## The problem
What lines in the records below mention "Image"? List them all.

## Data to examine
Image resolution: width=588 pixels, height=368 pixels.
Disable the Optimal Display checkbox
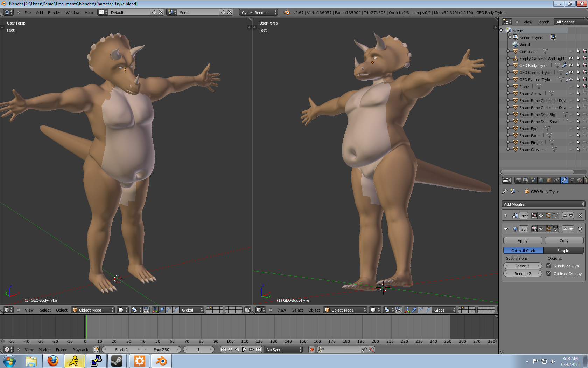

...

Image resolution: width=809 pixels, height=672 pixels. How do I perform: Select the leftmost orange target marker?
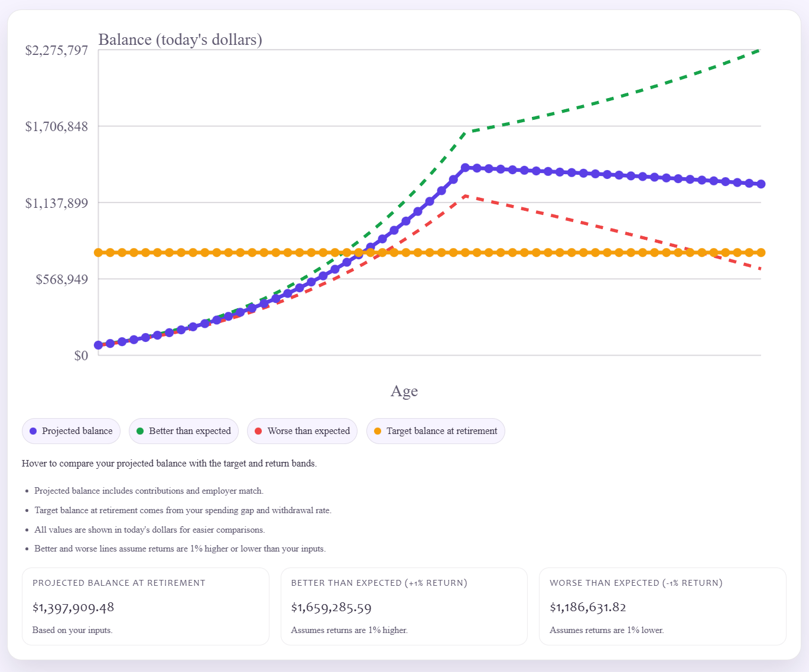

==

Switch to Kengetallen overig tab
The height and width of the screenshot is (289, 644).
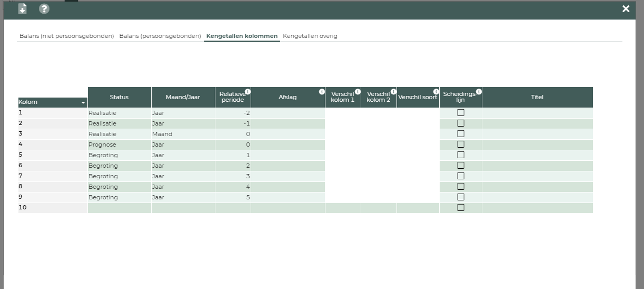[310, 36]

## Task response
Image resolution: width=588 pixels, height=368 pixels.
Image resolution: width=809 pixels, height=672 pixels. How do I perform: Select the leftmost orange target marker?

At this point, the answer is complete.